Maharaja Ahibaran (Sanskrit: अहिबरन) was a legendary Indian king (Maharaja) of Baran, a city of traders. Maharaja Ahibaran was born as Sooryavanshi Kshatriya.[1]

The Baranwal communities claim descent from him.[2]

Etymology and names[edit]

Ahibaran means "snake coloured" (Ahi means snake and baran means colours). He is also known as Varan, Varna (which means colours).[3]

Legends and beliefs[edit]

According to local legends, the town of Baran (now called Bulandshahr) was named after king Ahi-baran (literally "cobra-coloured"). F. S. Growse, in the Journal of the Asiatic Society of Bengal, theorizes that no such king ever existed.[4][5]

The legends describe the ancestry of Ahibaran as follows: The children of King Dharmadat established their separate state, whose children are now called Bais Rajputs. King Harshavardhana was in his lineage.[6] The child of the eldest son Subhankar continued to rule in his native state, Chandravati.[1] Their offspring were King Tendumal and his descendant Maharaja Varaksh who took the side of religion in the war of Mahabharata and died by becoming a partisan of Pandavas.[7] The remaining people left Chandravati and came to North India due to the storm in Chandravati.[2] The clan of Maharaja Varaksha laid the foundation of his kingdom in a place called 'Ahar' in the presence of the Emperor of Hastinapur.[8] In the generation of Maharaja Varaksha, King Parmal descendants from him.[9] King Ahibaran born to King Parmal. King Ahibaran was married to Varanavati, the daughter of Khandav's King, who lives in a dense forest of selection trees located in the western part of the Ikshumati River in Antravredi.[10]


One Agarwal historian has tried to link King Ahibaran as great grandson of Agrasen.[11]

Baran[edit]

According to Hindu mythology the pandavas had an encounter with Prajapati Daksh, father-in-law of Hindu lord Shiva; the place of their conversation, a pond, is in Bulandshahr. Later, after the fall of Hastinapur, the Pandavas ruled from Ahar, located in the north eastern part of Baran district.[12] Over the years, Maharaja Paramaal built a fort in the region and later, Ahibaran, a Suryavanshi king built a tower named Baran and made the region his capital and named it to Baran/Baranagar.[1]

The ancient palaces, building and temples found at places in Bhatora Veerpur, Ghalibpur in ruined form, are indicative of the antiquity of Baran.[13] There are several other important places in the District from where statues belonging to the medieval age and objects of ancient temples have been found.[14] Even today, several of these historical and ancient objects such as coins, statues and inscriptions etc. are preserved in the State Museum Lucknow.[1]

Varanavati River[edit]

Varanavati River is a river of north india which flows throughout Bulandshahr district.[15] The Varanavati River flows in almost the entire Bulandshahr district.

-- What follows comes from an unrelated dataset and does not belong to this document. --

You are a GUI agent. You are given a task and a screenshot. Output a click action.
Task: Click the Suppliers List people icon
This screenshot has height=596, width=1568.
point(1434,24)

The history of this river is as old as Bulandshahr. It is also said that the Varanavati River was the most holy river at that time.[16] When Maharaja Ahibaran ruled there, he named the river on his wife name, Varanavati River.[17] Earlier, when the Pandavas ruled there, the river was known as Ikshumati River, it is also described in the Atharvaveda.[18] But presently this river is named after Kali, the Hindu goddess Kali.[19][20]

Baran Tower[edit]

When Maharaja Ahibaran ruled in Bulandshahr, he also built Baran Tower there.[21][22]

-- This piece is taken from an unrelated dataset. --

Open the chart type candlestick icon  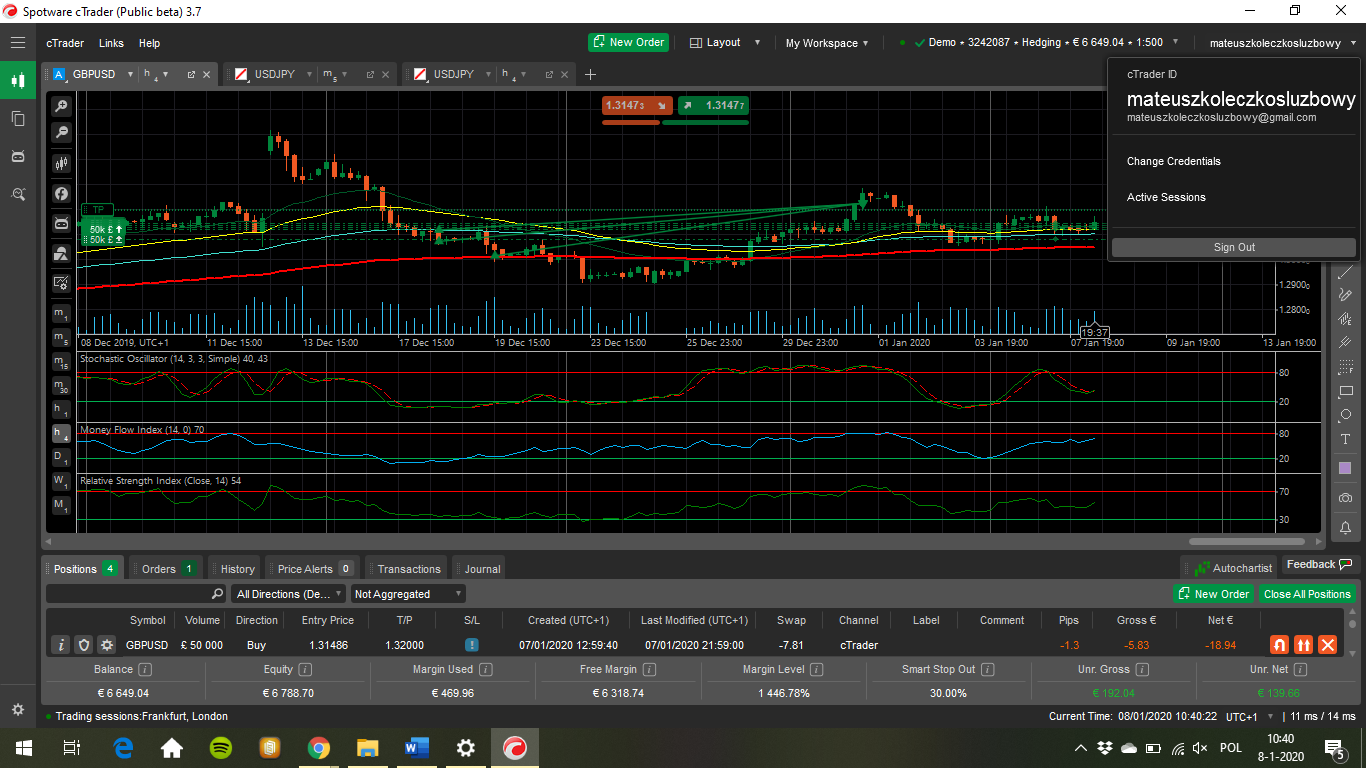click(x=61, y=163)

Baran is mentioned in Mahabharata.[23] There is also evidence of baran, The old name 'Baran' can be still be traced in the old Government documents.[24][25] According to the book Etihasik Sthanavali, Baran was very important and attractive place for many kings at that time.[26] Sir Henry Miers Elliot writes quoting the Yamini which says that, in his Twelfth Expedition A.H. 409 (1018-1019 AD) after passing by the borders of Kashmir, that is, close under the sub-Himalayan range, and crossing the Jumna, Mahmud of Ghazni takes Baran.[27] Later the seat of power went to Dors and Chauhans, with the rise of Hardatta, a Dor ruler who took possession of Baran along with Meerut and Koil. In 1192 CE when Muhammad Ghauri conquered parts of India, his Senapati (Military commander) Qutbu l-Din Aibak surrounded Fort Baran and with the help of traitors, was able to kill King Chandrasen Dor and in the process take control of the Baran kingdom.[28] Baran is presently named as Bulandshahr which mean High city.[7]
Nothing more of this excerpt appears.